• **REQUIRED WORK**:
List every line of the listing below that contains the word "screenshot".

• **INPUT MATERIAL**:
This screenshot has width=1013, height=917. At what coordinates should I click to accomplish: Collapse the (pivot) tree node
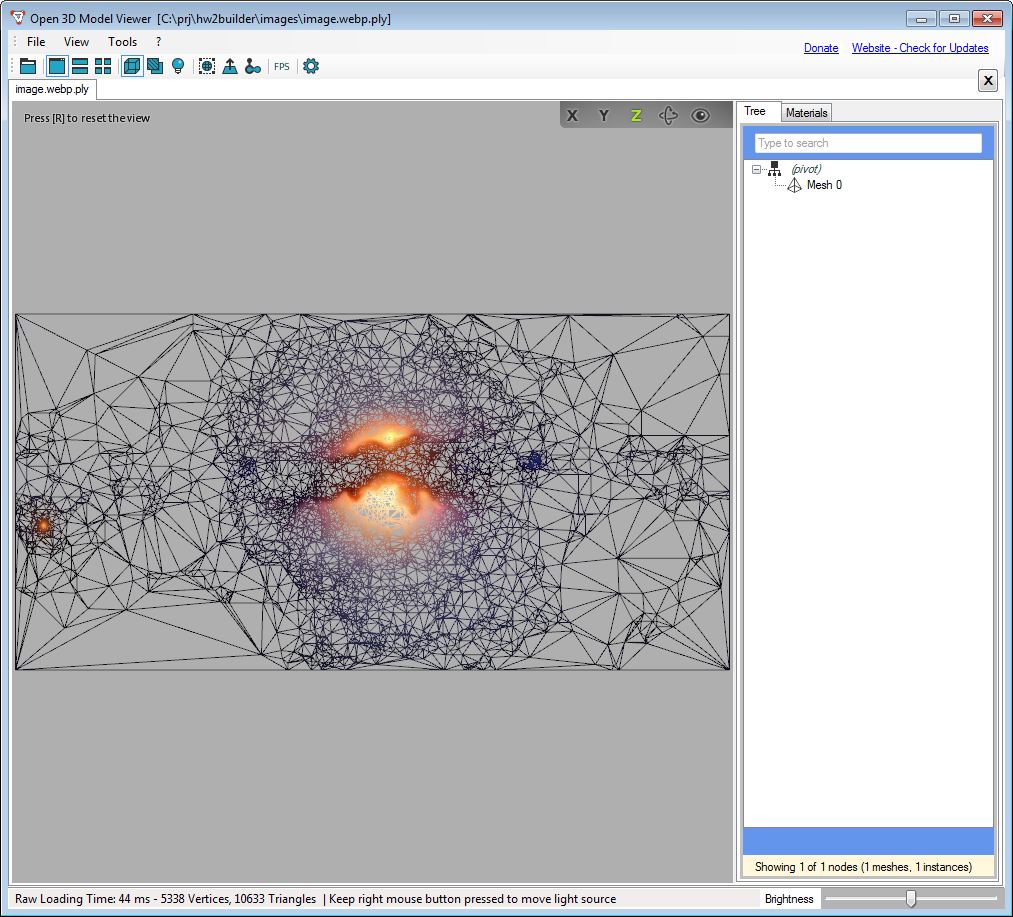pyautogui.click(x=757, y=170)
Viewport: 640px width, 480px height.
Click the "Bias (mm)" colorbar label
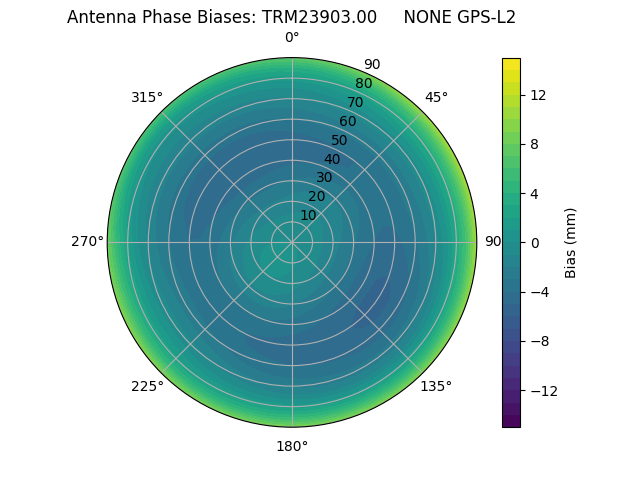click(x=571, y=242)
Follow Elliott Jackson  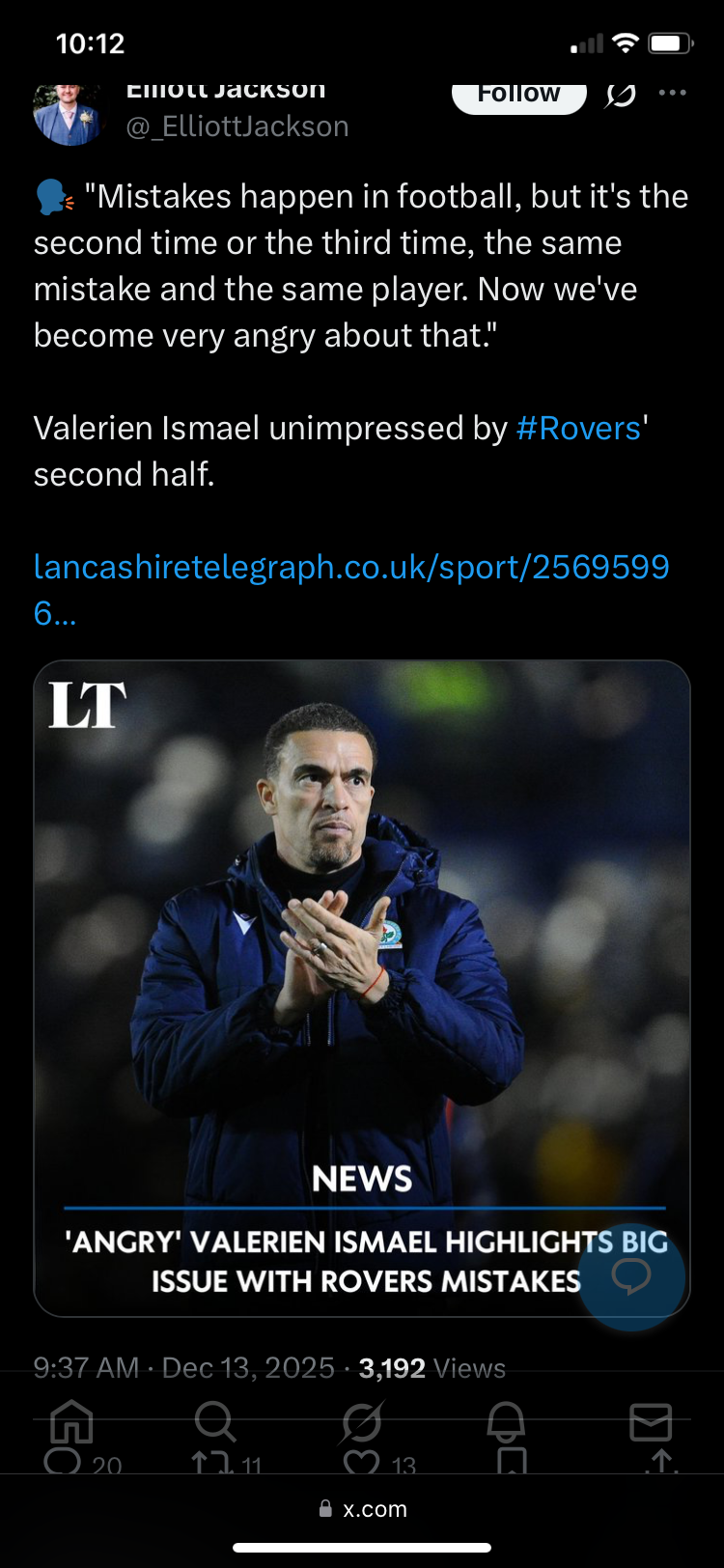point(518,96)
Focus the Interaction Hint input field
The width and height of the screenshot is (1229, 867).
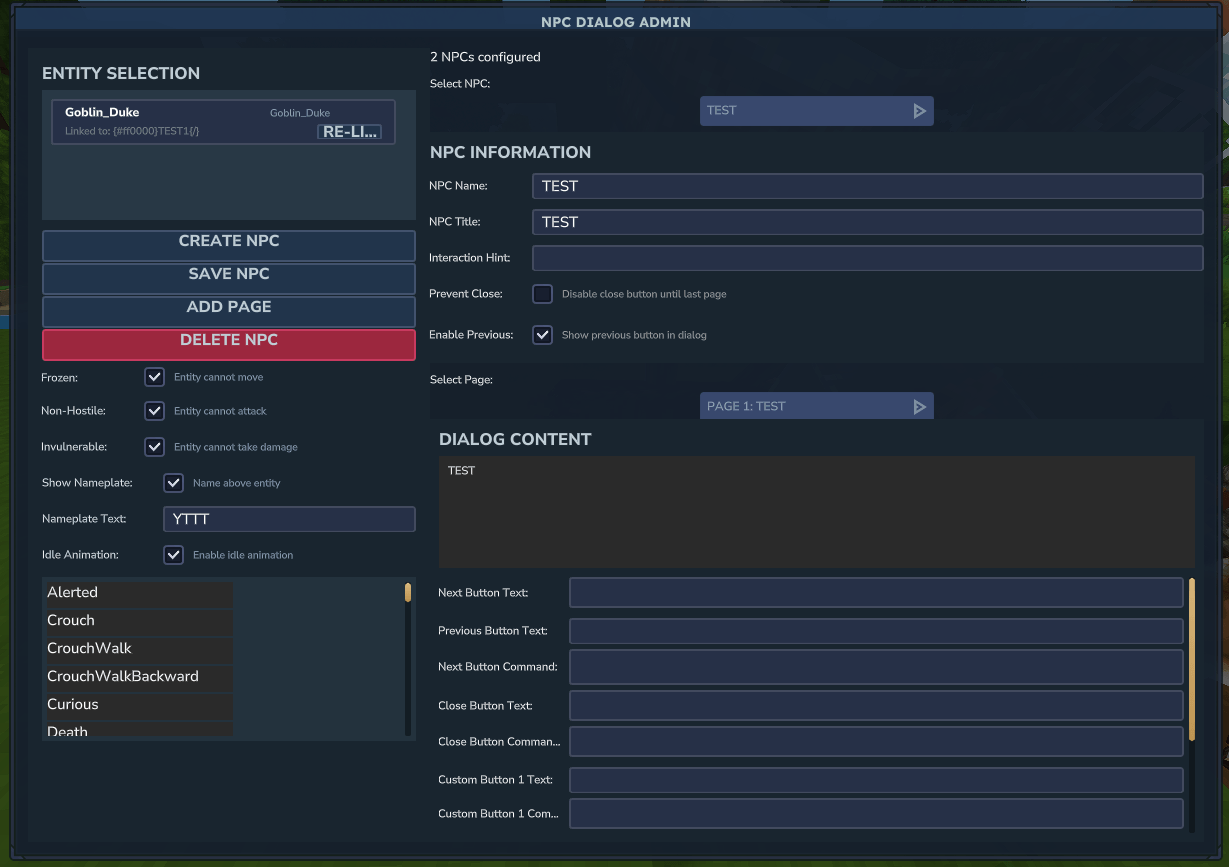(x=866, y=258)
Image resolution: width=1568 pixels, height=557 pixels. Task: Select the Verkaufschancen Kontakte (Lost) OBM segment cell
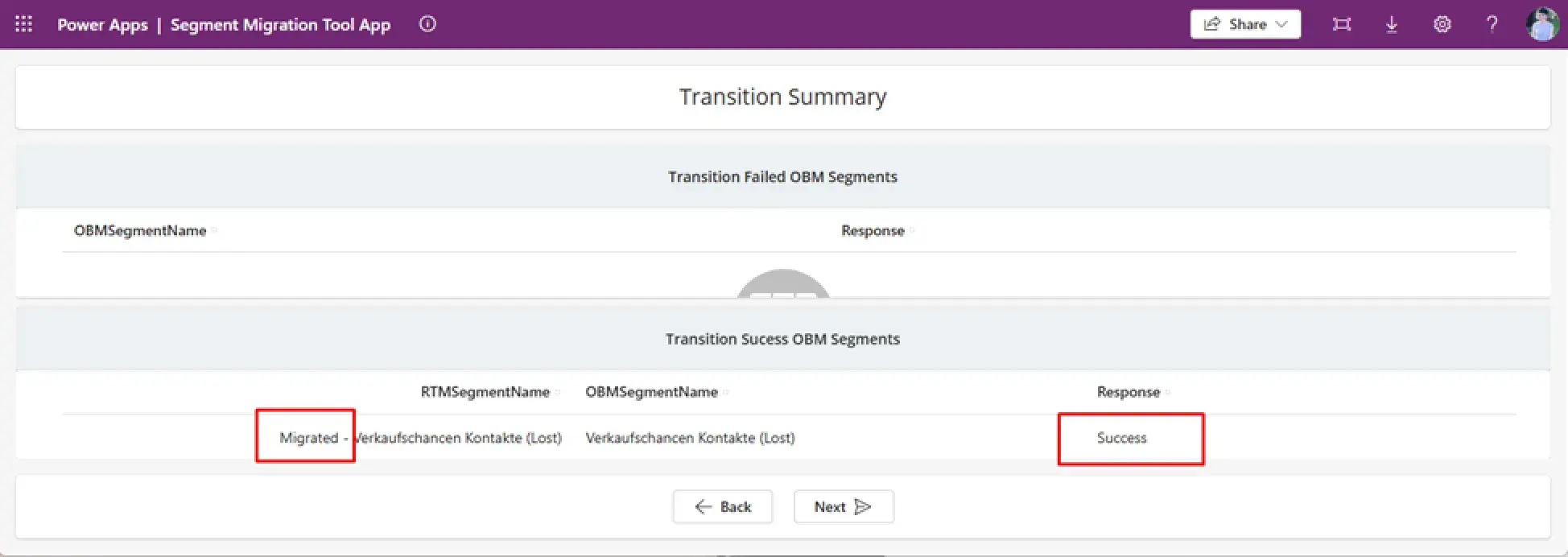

• **PROBLEM SOLUTION**:
This screenshot has width=1013, height=917. At what coordinates should I click to accomplish: Collapse the (pivot) tree node
The width and height of the screenshot is (1229, 867).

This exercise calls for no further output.